Should you get damages for the fact that your life is now way shittier, you cant play sports like you used to, can fuck your wife,

I'm confused. What do you want damages for?
As someone mentioned here  
Matt M. : 3/22/2017 4:57 pm : link
I'd like to read more about Sweden. We hear a lot about the Scandinavian countries. But, the most oft mentioned ones are socialist countries with universal healthcare. I don't think that will ever fly here (although I am not completely opposed to it). So, it would be interesting to see how another capitalist nation handles this type of healthcare.

Realistically, wouldn't we have to move to a fully socialist economy in order to move to fully universal healthcare and education in this nation?
Of course not  
Ron Johnson 30 : 3/22/2017 8:41 pm : link
We already have Medicare.

But it doesn't matter. The Koch's are withholding millions from reps who vote no
A couple of points simply as they relate to Drug Prices  
bhill410 : 3/22/2017 9:05 pm : link
since that is really the only area I can speak with any degree of competence on.

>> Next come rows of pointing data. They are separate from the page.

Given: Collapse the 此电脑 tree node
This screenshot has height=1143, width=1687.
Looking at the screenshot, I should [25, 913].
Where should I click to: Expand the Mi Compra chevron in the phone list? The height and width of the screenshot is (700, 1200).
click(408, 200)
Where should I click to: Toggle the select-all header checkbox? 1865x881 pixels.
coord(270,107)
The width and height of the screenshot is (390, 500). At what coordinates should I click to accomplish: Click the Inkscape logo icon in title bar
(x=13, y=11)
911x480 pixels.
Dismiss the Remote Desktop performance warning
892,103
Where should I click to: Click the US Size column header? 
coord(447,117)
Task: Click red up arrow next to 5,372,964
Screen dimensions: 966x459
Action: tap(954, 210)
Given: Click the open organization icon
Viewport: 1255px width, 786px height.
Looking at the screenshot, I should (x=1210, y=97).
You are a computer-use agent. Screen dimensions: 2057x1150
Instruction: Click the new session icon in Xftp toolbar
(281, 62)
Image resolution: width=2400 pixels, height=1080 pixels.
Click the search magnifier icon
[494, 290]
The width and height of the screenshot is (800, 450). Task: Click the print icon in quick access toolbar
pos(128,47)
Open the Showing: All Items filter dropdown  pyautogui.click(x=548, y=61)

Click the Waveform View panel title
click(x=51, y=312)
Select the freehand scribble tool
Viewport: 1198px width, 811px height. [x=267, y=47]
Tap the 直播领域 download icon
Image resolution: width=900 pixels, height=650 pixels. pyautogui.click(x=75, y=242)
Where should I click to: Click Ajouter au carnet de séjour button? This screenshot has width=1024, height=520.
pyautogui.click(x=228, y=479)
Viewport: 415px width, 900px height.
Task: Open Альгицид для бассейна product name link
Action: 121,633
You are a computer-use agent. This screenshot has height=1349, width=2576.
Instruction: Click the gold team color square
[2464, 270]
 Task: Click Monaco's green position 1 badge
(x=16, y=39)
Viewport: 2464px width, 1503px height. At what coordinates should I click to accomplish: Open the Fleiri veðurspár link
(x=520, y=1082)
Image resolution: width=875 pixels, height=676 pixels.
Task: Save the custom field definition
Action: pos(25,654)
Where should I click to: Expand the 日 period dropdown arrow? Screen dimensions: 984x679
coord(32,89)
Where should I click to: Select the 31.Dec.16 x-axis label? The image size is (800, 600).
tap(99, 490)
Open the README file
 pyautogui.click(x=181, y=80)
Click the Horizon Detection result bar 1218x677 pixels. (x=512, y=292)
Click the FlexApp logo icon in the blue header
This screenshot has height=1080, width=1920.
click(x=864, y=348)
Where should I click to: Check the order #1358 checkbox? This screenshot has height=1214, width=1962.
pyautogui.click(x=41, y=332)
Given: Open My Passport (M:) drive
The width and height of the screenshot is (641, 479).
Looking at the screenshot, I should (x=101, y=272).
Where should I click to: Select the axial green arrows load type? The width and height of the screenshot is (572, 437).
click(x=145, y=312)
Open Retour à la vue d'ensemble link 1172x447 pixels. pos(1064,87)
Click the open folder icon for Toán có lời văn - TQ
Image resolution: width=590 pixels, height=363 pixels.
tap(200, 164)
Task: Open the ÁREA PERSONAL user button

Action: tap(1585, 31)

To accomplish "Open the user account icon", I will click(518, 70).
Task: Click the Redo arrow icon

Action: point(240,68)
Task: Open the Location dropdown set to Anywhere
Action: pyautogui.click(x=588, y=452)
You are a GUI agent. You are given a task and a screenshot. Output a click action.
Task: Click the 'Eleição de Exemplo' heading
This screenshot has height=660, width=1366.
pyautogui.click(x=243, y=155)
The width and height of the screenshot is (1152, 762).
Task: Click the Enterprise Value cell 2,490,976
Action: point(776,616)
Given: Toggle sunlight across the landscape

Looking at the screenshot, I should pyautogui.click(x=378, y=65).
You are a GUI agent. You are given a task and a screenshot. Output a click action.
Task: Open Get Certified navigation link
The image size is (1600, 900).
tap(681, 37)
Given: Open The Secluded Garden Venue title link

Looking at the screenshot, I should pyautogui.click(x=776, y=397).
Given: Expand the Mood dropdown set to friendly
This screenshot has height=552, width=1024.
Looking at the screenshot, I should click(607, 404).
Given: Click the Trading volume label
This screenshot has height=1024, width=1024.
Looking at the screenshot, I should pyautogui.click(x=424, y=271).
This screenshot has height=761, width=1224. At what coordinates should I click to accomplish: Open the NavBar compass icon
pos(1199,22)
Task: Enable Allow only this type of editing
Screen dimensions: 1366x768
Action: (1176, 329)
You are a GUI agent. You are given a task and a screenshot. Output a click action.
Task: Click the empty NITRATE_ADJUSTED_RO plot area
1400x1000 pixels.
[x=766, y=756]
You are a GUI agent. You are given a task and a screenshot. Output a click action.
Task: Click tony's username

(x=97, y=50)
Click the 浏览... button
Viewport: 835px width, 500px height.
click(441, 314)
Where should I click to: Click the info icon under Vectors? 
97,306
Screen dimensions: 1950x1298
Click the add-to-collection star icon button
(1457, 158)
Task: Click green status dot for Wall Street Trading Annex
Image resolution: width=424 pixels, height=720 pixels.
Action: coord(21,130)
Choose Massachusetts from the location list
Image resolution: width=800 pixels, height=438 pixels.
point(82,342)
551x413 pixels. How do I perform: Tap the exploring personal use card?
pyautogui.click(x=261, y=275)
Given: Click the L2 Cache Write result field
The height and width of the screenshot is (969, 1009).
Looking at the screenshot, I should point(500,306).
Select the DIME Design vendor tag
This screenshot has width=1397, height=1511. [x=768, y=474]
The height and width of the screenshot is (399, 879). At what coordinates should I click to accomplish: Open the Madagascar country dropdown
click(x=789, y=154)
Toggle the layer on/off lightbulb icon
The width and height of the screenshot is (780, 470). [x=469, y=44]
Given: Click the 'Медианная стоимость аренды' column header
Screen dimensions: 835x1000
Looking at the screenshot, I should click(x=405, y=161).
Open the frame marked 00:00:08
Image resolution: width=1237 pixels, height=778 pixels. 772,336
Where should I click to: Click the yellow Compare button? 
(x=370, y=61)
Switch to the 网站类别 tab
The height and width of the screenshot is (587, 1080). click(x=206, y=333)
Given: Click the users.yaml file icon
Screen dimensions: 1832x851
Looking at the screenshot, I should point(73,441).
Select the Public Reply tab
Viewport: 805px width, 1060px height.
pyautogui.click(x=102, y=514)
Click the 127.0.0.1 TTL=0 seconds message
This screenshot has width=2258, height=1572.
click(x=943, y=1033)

- As was referenced earlier, yes the US does fund the R&D expenses for the rest of the world. This is partially in relation to a "one payer" system many of the European countries have. Also one of the biggest reasons against having a one payer system as many forms of medication are not available in some countries because of how they negotiate.

- Drugs are approximately 10% of the cost of healthcare, which is no where compared to hospitals, physicians's ect. Included within that 10% costs are RD & Marketing associated with manufacturers/innovators and then a very large percentage attributed to distributors (cardinal, mcckesson) and retail chains (cvs, rite aid, etc.). Manufacturers obviously garner the most attention but look at the market cap of the distributers and you will realize they all make more money than any pharma company.

- Product liability is a massive driver of the cost of drugs. The amount of money paid in litigation costs and settlements is staggering. Some of those cases are nefarious but the vast majority are simply a reflection of the way tort law is currently set up and Levine v. Wyeth. You reform product liability tort and you could probably lower drug prices 5%.